• _EXERCISE AIM_: Convert the listing below, from its first line up to and including the line with "point(36,79)", into a JSON list of strings with one string per line and blank lines omitted.

Rows from a dataset:
** START **

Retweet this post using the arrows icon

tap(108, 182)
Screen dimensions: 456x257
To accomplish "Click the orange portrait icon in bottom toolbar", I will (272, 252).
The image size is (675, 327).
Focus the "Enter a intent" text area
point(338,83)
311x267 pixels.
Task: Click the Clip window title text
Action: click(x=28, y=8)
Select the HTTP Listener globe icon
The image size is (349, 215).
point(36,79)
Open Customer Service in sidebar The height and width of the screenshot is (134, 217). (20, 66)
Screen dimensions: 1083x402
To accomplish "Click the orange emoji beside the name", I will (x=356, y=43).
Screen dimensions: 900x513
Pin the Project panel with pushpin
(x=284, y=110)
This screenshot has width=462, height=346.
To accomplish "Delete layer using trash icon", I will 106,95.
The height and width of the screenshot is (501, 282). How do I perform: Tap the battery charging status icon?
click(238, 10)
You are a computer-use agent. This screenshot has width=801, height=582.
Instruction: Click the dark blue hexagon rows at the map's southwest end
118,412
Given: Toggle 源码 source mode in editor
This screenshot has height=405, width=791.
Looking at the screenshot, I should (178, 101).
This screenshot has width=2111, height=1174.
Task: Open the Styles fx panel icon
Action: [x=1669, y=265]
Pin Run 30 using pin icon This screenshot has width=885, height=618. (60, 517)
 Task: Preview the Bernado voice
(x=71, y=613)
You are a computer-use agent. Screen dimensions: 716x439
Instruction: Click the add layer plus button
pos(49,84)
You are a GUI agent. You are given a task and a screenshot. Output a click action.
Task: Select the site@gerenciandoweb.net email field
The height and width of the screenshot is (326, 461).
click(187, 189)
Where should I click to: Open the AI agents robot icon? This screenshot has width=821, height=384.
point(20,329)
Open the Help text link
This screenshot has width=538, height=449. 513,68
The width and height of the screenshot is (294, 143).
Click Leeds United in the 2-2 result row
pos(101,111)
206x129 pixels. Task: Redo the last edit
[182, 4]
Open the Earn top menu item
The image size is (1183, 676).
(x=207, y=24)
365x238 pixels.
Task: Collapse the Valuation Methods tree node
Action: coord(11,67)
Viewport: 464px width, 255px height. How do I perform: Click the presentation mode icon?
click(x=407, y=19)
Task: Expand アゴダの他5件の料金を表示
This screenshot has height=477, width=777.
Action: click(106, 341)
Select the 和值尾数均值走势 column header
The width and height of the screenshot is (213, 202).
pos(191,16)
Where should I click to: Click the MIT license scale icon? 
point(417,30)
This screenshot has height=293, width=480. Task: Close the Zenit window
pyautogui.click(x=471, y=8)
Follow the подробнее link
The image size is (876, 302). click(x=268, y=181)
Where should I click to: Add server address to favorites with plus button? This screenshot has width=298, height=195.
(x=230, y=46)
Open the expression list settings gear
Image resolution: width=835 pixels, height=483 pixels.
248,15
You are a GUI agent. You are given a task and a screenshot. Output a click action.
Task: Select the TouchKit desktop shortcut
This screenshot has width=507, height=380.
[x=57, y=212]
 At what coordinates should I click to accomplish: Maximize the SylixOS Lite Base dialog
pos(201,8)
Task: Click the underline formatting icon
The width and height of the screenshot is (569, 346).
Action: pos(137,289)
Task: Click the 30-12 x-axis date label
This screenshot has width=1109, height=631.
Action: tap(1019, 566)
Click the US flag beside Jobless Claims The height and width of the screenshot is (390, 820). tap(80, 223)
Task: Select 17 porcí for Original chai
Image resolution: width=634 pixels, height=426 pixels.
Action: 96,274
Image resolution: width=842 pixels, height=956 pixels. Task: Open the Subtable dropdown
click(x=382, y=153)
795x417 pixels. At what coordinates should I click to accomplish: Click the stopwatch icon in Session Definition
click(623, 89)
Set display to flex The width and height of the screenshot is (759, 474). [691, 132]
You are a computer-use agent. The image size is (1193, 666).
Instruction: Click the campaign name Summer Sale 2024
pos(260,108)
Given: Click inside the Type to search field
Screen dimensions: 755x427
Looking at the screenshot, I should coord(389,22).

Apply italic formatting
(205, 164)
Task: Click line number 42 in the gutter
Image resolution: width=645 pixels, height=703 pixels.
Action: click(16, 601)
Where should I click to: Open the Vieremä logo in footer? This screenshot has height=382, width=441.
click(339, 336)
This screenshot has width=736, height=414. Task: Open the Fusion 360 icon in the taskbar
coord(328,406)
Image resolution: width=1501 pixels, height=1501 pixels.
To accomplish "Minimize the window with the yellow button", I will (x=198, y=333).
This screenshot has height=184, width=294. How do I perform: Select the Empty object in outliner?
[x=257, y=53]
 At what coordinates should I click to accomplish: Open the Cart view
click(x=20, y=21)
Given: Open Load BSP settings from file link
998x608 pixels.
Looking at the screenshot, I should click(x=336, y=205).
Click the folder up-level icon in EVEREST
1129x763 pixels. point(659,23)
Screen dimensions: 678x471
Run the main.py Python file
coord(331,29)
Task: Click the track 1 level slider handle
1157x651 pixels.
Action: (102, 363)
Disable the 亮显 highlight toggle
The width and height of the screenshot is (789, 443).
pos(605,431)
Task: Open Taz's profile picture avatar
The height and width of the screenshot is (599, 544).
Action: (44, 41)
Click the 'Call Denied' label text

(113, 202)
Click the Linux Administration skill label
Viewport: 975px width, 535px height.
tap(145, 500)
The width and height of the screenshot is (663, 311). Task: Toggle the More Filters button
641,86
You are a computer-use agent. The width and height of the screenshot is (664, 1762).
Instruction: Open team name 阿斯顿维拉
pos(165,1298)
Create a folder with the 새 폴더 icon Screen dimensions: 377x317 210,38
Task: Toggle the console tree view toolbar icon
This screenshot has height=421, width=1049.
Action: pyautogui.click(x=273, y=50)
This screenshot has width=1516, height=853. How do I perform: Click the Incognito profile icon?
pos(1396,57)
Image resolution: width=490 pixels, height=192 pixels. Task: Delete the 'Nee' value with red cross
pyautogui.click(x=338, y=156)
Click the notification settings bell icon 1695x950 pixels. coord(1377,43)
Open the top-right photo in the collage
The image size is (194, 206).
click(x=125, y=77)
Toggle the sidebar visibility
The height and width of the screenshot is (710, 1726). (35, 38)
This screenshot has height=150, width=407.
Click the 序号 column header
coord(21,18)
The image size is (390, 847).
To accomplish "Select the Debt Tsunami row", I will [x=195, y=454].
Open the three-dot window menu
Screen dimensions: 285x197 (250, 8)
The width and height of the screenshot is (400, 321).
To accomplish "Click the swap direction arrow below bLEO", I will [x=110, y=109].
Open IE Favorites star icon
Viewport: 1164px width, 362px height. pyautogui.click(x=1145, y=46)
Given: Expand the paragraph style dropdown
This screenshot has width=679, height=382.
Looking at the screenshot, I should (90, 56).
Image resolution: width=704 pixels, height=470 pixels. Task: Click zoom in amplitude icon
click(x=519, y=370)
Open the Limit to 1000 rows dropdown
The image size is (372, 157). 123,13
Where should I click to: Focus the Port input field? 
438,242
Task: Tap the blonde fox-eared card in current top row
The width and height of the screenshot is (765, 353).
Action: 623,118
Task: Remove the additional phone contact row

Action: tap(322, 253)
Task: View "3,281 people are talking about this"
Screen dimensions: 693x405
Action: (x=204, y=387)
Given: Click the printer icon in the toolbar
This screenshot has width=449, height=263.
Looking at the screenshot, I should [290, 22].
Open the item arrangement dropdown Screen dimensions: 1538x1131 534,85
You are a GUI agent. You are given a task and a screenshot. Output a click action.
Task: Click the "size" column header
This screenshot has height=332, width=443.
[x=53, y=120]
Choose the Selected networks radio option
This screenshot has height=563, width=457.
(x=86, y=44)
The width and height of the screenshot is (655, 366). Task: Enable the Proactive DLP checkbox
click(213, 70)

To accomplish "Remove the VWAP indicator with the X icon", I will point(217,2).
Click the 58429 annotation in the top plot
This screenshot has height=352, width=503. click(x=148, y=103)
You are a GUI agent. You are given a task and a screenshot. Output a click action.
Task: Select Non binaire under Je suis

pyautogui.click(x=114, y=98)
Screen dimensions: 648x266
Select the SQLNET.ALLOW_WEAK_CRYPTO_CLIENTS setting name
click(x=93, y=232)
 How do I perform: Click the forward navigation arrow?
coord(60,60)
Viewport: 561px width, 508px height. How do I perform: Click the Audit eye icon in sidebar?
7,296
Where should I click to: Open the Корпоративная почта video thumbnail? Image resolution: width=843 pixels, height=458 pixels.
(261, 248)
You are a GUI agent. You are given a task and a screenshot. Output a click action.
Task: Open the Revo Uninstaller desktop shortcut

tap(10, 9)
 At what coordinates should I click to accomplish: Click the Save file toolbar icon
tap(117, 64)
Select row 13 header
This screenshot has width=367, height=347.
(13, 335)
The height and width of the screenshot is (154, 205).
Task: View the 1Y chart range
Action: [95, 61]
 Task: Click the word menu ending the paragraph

** END **

• _WRITTEN SOLUTION_:
[
  "Retweet this post using the arrows icon",
  "tap(108, 182)",
  "Screen dimensions: 456x257",
  "To accomplish \"Click the orange portrait icon in bottom toolbar\", I will (272, 252).",
  "The image size is (675, 327).",
  "Focus the \"Enter a intent\" text area",
  "point(338,83)",
  "311x267 pixels.",
  "Task: Click the Clip window title text",
  "Action: click(x=28, y=8)",
  "Select the HTTP Listener globe icon",
  "The image size is (349, 215).",
  "point(36,79)"
]